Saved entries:
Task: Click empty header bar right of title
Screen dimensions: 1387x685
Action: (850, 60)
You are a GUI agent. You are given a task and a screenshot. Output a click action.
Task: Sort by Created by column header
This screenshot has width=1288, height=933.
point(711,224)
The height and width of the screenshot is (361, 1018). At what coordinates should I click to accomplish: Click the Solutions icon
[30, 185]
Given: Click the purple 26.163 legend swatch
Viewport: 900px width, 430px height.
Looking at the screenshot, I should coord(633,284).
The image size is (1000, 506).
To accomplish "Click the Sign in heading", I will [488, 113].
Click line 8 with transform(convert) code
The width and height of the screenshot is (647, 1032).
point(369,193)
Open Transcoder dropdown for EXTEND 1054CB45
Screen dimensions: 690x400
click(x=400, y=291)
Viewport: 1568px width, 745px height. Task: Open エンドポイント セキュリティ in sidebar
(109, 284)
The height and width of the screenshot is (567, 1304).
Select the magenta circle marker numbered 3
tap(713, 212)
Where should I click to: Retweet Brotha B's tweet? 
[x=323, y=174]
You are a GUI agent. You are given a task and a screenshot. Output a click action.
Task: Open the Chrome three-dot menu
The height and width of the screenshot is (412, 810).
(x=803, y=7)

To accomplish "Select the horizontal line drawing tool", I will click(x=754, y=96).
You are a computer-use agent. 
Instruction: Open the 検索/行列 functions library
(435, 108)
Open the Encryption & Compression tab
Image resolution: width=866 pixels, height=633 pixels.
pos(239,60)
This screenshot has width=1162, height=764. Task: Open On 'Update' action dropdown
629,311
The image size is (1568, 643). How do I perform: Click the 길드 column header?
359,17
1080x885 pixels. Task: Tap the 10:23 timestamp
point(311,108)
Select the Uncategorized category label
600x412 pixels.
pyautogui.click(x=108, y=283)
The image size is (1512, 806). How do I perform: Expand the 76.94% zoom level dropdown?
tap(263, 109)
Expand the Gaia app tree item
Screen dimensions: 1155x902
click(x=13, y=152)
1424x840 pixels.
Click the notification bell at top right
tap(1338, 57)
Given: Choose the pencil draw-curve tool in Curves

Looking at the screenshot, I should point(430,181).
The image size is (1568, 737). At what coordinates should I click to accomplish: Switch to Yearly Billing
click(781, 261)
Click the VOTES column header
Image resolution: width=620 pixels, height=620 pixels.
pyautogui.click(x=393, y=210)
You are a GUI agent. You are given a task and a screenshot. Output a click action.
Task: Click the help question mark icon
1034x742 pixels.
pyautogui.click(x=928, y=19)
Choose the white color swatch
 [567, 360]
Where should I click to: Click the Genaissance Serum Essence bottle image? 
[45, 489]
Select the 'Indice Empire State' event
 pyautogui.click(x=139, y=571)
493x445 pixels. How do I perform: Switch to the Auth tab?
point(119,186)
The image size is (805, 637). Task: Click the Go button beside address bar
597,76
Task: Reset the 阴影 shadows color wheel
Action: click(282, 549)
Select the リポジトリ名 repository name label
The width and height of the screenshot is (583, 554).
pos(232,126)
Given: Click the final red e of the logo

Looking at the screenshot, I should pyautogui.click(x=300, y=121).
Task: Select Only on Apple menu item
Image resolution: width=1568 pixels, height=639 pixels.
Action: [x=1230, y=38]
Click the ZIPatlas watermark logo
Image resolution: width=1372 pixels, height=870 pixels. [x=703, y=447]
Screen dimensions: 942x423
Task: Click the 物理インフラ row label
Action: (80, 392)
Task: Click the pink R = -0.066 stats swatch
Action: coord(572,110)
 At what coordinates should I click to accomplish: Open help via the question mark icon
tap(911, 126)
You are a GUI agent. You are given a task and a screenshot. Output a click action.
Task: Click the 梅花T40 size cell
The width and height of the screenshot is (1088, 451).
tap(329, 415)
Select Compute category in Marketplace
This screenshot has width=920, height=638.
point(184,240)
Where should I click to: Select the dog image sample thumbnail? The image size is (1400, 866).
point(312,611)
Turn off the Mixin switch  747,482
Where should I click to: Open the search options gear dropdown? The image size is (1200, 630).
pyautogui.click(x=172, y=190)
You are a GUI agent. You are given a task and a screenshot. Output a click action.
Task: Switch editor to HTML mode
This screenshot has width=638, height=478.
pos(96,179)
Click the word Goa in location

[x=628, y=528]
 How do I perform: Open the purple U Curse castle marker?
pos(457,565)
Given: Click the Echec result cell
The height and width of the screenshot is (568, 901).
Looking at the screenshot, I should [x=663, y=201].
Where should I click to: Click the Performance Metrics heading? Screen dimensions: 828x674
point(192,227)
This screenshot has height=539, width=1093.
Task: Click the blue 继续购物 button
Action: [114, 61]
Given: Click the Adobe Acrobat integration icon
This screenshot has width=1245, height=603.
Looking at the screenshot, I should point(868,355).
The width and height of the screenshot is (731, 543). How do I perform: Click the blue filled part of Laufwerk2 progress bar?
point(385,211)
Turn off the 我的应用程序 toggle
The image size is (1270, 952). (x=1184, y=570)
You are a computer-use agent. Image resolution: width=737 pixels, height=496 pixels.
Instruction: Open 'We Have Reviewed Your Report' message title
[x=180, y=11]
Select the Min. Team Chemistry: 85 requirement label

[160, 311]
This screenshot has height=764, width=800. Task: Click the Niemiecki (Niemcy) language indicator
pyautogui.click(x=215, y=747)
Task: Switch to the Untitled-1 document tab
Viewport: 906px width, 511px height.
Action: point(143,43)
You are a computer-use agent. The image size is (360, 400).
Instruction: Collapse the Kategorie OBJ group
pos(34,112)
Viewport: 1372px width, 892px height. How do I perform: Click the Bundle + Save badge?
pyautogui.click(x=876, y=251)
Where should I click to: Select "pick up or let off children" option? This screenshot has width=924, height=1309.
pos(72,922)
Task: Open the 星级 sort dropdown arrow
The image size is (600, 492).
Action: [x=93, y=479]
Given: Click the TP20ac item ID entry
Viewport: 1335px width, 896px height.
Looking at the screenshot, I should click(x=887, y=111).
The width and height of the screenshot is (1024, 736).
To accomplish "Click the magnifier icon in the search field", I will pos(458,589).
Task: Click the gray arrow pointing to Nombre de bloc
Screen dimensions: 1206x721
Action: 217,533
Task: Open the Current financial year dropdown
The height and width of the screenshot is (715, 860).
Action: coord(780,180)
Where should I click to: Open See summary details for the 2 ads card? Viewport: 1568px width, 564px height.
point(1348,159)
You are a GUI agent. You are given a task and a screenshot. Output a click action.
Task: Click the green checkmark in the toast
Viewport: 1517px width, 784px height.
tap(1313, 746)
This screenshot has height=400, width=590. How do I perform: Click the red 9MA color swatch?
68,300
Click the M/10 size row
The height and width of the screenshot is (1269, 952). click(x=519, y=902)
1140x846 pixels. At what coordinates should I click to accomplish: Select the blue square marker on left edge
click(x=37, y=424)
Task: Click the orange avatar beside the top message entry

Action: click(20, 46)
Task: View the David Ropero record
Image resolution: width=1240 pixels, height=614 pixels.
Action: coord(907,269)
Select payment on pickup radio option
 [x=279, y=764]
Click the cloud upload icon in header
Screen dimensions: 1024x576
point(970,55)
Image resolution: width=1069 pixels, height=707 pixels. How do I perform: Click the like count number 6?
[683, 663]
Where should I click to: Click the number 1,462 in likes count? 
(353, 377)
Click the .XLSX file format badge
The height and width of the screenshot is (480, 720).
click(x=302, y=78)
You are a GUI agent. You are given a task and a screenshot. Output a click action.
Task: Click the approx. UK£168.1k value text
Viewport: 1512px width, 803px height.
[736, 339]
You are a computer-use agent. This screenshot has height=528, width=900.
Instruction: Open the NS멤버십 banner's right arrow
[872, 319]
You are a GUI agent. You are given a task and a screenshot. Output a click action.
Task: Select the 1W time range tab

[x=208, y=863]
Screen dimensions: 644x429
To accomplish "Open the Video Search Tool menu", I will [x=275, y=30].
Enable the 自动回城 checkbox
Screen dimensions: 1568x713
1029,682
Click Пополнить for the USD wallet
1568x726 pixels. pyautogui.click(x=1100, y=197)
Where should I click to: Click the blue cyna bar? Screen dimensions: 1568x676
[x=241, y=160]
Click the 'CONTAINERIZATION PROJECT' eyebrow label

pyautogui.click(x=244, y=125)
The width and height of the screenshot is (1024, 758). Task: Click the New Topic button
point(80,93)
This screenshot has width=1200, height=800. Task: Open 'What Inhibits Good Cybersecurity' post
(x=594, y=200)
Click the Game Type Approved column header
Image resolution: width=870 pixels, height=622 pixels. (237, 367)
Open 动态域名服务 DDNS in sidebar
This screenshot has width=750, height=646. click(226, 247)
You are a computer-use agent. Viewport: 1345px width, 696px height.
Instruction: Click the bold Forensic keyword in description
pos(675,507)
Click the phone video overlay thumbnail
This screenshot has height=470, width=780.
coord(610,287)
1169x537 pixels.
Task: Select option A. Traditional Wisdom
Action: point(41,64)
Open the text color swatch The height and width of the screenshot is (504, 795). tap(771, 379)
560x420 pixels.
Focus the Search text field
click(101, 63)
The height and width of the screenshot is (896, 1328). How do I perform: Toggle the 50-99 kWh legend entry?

▸ **Directions**: Among the lines of the data above, find those with the word "will" and show them.

▸ **Solution**:
To accomplish "Click the Sign in heading", I will [488, 113].
To accomplish "Select the horizontal line drawing tool", I will click(x=754, y=96).
To accomplish "Click the magnifier icon in the search field", I will pos(458,589).
To accomplish "Open the Video Search Tool menu", I will [x=275, y=30].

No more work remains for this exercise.